(PAGE EXTRACT)

Results of the five-country study 

i) Increased learning in numeracy across contexts and delivery models: For the combined phone and SMS group, there was a 0.327 standard deviation increase in average numerical operation gains across all 5 countries. For the SMS group alone, we found smaller but still statistically significant improvements in learning, of 0.083 standard deviations. These effects are even larger in these multi-country studies than in the Botswana proof-of-concept study. This result contrasts with prior literature showing that proof-of-concept studies rarely scale successfully to new contexts (List 2022) or experience diminishing returns (Araujo et al. 2021). Rather than finding diminishing returns, the study found that results improve as the approach is adapted, scaled, and tested across contexts. 

The study also compared government teachers with NGO programme delivery (green bars in Figure 1), with results showing both government teachers and NGO instructors are effective at improving student learning – government teachers improved learning by 0.314 standard deviations across both contexts, and NGO teacher aides improved learning by 0.263 standard deviations. The similarity in effect, with no statistically significant difference between them, demonstrates that government teachers can effectively implement these educational methods in emergency programmes.

(End PAGE EXTRACT)
(SOURCE DATA)

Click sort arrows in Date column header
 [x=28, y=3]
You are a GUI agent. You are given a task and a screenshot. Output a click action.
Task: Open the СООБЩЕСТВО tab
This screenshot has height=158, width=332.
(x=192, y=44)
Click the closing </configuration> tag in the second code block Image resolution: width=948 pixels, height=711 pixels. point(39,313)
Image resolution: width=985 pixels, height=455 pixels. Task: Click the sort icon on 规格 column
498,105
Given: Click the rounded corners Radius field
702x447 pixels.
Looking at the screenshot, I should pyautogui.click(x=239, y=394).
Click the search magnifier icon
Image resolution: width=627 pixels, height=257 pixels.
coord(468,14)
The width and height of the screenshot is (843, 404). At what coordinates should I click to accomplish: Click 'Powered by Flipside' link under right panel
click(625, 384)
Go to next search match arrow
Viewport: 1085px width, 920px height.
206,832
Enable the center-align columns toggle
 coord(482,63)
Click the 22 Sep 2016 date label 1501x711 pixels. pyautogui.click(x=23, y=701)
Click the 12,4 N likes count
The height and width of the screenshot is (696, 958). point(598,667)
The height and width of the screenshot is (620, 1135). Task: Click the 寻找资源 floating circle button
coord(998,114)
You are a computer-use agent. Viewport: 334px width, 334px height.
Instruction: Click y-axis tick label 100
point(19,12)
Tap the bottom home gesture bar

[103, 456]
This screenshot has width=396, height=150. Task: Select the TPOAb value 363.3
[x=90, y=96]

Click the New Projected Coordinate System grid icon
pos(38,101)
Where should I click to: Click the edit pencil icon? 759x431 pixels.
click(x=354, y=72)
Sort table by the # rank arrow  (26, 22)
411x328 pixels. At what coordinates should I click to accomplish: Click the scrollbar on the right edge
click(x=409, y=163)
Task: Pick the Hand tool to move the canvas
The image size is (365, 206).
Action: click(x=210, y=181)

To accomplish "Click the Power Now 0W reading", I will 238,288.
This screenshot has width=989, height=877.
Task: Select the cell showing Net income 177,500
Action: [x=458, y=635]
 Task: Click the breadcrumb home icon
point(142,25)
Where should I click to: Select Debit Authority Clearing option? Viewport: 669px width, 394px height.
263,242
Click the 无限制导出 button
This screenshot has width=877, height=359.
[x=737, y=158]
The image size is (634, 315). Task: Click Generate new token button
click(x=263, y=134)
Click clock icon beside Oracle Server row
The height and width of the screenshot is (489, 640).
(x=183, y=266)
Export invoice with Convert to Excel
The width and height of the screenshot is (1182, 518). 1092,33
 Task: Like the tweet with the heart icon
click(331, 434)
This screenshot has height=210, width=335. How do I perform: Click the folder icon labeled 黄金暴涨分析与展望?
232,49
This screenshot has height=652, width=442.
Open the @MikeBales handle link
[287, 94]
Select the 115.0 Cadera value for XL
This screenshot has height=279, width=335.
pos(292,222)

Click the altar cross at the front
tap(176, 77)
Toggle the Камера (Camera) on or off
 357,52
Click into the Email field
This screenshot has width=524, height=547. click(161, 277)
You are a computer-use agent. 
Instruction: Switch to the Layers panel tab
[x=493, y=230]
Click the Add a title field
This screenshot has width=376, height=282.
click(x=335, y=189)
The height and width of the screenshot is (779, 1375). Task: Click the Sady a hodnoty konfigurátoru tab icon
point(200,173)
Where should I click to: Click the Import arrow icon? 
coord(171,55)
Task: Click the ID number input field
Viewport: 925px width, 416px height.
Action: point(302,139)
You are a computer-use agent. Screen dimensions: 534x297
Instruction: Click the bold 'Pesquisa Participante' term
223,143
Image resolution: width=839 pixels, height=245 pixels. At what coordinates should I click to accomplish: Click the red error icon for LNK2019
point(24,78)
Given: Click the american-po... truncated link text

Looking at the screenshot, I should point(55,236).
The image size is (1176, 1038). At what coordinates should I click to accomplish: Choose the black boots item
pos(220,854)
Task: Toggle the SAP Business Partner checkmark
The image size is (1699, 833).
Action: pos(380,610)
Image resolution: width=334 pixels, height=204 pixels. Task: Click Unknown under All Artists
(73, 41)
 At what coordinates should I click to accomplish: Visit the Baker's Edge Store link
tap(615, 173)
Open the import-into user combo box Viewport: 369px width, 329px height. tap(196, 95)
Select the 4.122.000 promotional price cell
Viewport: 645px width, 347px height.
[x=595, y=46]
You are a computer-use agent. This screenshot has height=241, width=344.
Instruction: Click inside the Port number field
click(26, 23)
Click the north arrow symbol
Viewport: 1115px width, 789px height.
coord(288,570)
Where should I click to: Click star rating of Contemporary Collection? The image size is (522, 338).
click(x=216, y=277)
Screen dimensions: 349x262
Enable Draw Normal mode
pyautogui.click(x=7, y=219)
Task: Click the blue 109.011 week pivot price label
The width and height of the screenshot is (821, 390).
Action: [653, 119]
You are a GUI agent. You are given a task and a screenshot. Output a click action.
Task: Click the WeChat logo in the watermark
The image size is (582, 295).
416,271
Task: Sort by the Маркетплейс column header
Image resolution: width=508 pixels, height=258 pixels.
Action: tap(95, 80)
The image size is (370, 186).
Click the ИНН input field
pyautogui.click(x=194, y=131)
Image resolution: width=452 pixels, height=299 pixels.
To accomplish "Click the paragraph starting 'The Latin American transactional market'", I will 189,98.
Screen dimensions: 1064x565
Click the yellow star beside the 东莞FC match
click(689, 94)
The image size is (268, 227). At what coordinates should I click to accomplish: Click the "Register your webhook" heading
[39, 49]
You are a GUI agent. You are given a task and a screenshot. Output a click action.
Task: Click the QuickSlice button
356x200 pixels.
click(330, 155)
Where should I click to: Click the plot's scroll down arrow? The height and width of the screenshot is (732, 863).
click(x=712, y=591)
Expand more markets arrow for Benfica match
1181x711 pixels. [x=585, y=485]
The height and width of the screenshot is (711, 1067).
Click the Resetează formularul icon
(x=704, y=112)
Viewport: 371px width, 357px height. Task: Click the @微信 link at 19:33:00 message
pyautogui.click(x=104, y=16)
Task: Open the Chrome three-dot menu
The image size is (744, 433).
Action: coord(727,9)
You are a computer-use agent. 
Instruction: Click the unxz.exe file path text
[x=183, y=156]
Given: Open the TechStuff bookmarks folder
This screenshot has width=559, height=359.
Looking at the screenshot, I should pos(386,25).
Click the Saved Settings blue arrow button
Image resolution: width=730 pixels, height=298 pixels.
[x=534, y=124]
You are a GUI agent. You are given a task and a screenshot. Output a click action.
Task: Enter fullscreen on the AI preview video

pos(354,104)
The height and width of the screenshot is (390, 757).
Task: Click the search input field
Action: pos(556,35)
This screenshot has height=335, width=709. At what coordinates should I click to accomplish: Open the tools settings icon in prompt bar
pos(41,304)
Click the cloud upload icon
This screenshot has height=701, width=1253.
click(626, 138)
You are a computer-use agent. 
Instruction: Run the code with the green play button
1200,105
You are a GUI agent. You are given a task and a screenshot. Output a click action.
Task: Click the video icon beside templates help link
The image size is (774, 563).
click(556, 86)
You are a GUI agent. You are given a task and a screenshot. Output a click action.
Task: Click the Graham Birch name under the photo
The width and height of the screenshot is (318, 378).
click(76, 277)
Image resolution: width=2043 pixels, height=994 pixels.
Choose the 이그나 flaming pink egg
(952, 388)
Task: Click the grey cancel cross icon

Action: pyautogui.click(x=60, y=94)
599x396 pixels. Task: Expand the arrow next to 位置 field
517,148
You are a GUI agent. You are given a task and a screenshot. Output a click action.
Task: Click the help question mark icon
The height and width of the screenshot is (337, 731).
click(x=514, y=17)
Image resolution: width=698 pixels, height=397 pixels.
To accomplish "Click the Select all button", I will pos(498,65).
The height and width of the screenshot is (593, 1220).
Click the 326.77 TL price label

(End SOURCE DATA)

* _INSTRUCTIONS FOR THE TASK_
Copy out the stretch of the five-country study text from "i) Increased learning" through "tested across contexts.". The items are separate from the five-country study text.

* _ANSWER SPACE_
i) Increased learning in numeracy across contexts and delivery models: For the combined phone and SMS group, there was a 0.327 standard deviation increase in average numerical operation gains across all 5 countries. For the SMS group alone, we found smaller but still statistically significant improvements in learning, of 0.083 standard deviations. These effects are even larger in these multi-country studies than in the Botswana proof-of-concept study. This result contrasts with prior literature showing that proof-of-concept studies rarely scale successfully to new contexts (List 2022) or experience diminishing returns (Araujo et al. 2021). Rather than finding diminishing returns, the study found that results improve as the approach is adapted, scaled, and tested across contexts.